Quoted text:
────

At 28, Kendra Smith had launched a career in Toronto. As a program assistant at Ryerson University’s office of the vice-president, research and innovation, she was making more than $50,000 a year and enjoyed working with her colleagues.
But she lacked passion for the job she started in 2009, so Ms. Smith made the decision to quit and go back to school. After taking some time off to travel in Europe, which she has mostly prepaid, she plans to do an undergraduate program in social work at Carleton University in Ottawa in the fall of 2013, possibly followed by a master’s degree.
“If I know now that this is not the job for me, why would I continue in it for another 20 years?” Ms. Smith asks. “I may as well do something that I really want to do. I’ve been involved with a lot of youth programs and that’s where my passion lies.”
Single, with no dependents and little debt – except for a $5,000 student loan and about $1,000 on a credit card – Ms. Smith feels the time is right to make this move. She has $10,000 banked for her first year, plus some RRSP savings to use if necessary, and plans to work part-time throughout her studies. However, she estimates her total costs will be about $25,000 annually – tuition alone is $7,000 a year.
Is she financially ready? What are her concerns?
“It sounds silly, but I think the hardest things I’ll have to give up are the small purchases – being able to go out for coffee, dinner or a movie with friends or to buy those concert tickets or a new shirt,” Ms. Smith says. “When I look at my monthly statement, it will be an adjustment going from a steady salary back to the mentality of being a frugal student. But I’ve been there and it wasn’t that long ago.”
Although her family initially had concerns about her switching careers, they are supportive. Ms. Smith will live with her grandmother in Ottawa at first and later share an apartment once she secures part-time employment. While Ms. Smith hasn’t sought professional financial advice, she’d like to know the biggest mistakes students make in budgeting and get some practical tips.

────

Records provided:
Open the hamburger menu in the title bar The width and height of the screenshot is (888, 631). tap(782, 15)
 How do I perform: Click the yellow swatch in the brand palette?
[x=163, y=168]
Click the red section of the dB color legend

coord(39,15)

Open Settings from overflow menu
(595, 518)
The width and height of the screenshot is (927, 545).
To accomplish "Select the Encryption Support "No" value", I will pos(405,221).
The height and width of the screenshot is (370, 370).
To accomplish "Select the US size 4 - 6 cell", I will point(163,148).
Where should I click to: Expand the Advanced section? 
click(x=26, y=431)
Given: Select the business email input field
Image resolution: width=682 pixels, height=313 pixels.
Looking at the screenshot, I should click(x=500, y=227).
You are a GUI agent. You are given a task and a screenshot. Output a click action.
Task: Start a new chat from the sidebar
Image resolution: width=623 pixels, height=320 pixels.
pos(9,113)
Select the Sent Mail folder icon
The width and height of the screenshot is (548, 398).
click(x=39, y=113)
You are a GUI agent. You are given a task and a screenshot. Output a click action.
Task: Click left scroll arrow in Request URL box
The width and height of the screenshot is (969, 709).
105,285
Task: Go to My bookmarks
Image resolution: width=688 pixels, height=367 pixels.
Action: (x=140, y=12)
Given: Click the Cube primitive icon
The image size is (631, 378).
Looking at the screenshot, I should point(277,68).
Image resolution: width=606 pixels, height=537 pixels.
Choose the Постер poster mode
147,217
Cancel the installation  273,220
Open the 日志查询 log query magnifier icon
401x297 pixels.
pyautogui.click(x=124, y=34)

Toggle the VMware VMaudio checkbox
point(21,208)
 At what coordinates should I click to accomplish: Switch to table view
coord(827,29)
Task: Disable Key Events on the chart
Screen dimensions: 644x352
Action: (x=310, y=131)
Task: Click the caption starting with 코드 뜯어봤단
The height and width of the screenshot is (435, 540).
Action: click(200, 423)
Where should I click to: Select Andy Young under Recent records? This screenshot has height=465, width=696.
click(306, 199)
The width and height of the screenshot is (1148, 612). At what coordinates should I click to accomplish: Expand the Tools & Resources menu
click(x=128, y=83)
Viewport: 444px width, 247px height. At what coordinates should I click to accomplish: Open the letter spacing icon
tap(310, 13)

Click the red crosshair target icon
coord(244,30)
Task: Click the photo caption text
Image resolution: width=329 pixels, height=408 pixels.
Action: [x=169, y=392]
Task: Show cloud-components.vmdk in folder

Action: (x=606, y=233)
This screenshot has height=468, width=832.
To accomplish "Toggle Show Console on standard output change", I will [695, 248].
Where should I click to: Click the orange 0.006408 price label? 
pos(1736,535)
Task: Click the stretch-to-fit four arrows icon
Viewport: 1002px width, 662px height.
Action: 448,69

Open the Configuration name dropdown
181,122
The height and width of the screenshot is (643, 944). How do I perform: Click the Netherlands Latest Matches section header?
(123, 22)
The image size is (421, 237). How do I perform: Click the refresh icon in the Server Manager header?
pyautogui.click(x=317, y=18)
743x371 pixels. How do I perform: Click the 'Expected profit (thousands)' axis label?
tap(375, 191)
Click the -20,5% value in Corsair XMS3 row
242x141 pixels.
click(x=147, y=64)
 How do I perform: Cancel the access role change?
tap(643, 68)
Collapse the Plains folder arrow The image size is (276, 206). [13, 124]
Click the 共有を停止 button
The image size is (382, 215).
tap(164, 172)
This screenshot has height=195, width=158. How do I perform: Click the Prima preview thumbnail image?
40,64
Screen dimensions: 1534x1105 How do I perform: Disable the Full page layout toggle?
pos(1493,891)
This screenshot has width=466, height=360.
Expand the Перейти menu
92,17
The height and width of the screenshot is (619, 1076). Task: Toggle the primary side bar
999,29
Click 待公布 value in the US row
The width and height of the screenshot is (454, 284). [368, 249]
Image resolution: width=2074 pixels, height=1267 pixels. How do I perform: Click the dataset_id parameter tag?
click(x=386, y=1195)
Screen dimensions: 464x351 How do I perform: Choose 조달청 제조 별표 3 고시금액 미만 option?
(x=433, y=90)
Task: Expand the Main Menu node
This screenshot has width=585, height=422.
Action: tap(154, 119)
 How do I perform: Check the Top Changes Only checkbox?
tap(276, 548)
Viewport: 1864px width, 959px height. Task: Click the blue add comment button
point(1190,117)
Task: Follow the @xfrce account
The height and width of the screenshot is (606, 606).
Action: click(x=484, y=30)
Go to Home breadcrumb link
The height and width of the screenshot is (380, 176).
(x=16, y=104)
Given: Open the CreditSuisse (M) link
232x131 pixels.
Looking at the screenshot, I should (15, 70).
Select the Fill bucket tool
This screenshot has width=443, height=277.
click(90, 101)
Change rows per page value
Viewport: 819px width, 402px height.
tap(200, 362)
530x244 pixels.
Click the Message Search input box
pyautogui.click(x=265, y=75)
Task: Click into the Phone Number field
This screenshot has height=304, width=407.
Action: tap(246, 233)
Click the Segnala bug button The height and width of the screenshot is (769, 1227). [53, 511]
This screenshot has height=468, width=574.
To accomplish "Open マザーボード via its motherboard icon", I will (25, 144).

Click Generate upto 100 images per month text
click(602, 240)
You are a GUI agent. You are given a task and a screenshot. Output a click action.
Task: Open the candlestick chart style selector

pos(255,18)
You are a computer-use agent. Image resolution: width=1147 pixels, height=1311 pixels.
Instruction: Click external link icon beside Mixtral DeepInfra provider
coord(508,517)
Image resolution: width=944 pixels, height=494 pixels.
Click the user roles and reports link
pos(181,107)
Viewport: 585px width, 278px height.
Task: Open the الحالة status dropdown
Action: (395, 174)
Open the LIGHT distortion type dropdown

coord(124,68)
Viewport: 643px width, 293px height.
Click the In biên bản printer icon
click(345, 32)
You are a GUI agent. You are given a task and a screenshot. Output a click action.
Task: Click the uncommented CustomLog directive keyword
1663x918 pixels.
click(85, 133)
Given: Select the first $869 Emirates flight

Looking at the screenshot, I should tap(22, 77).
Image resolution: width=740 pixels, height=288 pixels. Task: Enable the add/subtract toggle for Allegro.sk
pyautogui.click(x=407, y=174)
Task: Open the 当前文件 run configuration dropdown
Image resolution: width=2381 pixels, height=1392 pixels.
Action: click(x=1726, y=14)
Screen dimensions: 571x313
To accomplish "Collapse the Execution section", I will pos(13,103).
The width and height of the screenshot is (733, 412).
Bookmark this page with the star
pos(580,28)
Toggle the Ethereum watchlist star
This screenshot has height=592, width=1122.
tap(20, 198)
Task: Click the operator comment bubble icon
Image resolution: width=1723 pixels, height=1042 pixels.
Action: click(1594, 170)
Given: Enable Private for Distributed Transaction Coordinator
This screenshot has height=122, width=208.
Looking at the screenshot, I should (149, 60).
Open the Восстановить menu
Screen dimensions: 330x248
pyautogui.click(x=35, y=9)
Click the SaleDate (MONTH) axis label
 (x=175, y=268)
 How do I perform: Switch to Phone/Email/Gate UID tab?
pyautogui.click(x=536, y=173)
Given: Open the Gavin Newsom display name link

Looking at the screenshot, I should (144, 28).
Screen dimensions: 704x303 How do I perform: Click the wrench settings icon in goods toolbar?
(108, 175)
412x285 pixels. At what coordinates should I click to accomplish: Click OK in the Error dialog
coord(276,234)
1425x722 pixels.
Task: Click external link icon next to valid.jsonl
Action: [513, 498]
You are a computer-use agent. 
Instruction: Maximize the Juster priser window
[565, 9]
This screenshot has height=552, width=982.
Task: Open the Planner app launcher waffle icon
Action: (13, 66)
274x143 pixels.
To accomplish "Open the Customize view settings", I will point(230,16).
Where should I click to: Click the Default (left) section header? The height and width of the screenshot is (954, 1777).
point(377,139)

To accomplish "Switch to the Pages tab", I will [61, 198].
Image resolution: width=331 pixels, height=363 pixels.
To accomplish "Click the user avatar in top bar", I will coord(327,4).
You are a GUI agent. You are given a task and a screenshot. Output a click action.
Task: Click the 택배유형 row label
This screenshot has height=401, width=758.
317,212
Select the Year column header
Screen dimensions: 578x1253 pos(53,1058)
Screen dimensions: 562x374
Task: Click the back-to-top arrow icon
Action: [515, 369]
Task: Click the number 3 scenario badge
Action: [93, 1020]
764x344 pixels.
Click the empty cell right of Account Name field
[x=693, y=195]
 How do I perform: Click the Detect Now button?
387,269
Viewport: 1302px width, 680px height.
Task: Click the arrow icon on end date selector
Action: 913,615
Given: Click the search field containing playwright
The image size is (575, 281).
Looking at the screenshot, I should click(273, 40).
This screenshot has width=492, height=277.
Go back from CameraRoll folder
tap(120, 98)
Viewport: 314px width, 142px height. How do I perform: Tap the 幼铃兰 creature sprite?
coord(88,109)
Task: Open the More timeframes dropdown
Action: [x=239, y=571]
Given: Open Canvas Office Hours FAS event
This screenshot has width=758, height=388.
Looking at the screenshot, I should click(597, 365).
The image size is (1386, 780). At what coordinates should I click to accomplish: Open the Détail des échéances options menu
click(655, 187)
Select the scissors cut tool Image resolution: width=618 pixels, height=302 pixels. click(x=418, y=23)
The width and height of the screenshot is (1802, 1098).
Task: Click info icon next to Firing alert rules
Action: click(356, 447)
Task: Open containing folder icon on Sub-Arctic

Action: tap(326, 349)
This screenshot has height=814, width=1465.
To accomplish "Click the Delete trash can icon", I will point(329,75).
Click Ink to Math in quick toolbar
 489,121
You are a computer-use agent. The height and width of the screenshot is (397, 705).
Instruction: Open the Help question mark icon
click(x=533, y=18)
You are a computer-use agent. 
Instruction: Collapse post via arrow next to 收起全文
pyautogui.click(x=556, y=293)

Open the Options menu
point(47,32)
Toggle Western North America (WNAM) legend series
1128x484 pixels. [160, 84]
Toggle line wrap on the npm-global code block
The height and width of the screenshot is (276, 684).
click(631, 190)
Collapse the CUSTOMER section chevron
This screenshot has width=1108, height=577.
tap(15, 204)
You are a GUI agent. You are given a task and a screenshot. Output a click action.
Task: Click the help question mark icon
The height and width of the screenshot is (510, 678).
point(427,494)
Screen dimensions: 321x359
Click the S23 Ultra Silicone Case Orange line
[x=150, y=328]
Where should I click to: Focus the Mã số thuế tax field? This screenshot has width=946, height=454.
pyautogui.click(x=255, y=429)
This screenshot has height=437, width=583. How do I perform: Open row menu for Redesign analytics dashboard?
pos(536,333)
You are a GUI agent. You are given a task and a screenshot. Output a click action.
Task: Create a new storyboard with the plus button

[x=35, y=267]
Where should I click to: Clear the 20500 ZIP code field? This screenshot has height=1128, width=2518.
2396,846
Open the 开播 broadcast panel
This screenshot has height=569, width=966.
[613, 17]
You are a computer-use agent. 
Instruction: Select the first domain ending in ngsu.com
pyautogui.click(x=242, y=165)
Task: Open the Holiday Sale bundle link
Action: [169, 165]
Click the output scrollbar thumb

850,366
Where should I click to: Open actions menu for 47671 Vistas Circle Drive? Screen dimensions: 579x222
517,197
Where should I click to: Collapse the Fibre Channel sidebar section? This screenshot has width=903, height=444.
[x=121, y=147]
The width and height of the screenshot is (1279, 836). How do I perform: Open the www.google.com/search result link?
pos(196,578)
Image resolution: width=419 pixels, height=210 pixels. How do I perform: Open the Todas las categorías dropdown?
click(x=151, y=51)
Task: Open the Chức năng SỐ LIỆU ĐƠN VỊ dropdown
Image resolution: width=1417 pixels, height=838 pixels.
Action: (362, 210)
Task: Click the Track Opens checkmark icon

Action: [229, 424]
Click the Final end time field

────

Task brief:
Please carry on with the text about Kendra Smith leaving her job to go back to school, starting right after its final sentence.

Task answer:
Sandra Daga, a CA and senior lecturer in accounting at the University of Toronto Scarborough, says that most people returning to school after being in the work force underestimate how much it’s going to cost and don’t plan for the number of years that they’re going to be in school.
“For example, the cost of textbooks have gone up exorbitantly in the past few years,” Ms. Daga says. “But if students are creative [in budgeting], they could rent them, which is very cost effective. Students also often underestimate living expenses such as utilities for their apartment because they haven’t planned ahead.”
She approves of Ms. Smith’s plan to work part-time and share accommodations, but also suggests that she could save money by not having expensive cable and using the Internet to watch entertainment programing instead.
“A student has a couple of pairs of jeans, a few tops, and is very creative about where they dine,” Ms. Daga says. “I think we forget all those aspects of being a student. If Ms. Smith can think back to how she minimized expenses previously, that should help her.”
While it’s not necessary to have to all the money needed for school beforehand, she recommends Ms. Smith reassess what she can do with the money she has saved and get a plan in place. Working a little more before starting school in the fall of 2013 would not only help her to save, but still allow her time for volunteering in her field of study.
“That could lead her into a full-time position when her schooling is over,” Ms. Daga says. “Volunteer work is highly regarded by employers and would be a good start for her.”
Since she has RRSP savings, Ms. Daga suggests the best option for Ms. Smith is to take out the money when her taxable income is low. Ms. Daga doesn’t see the Life Long Learning Plan (LLLP), a government program that allows one to withdraw money from RRSPs, tax-free, to finance an education, as a wise choice for Ms. Smith because there are restrictions on how it can be used and how it can be repaid.
“Next year, when she’s a full-time student and not working too many hours, she’s going to be in a low tax bracket,” Ms. Daga says. “That’s the perfect time to just cash the RRSP out and use that money to supplement her education.”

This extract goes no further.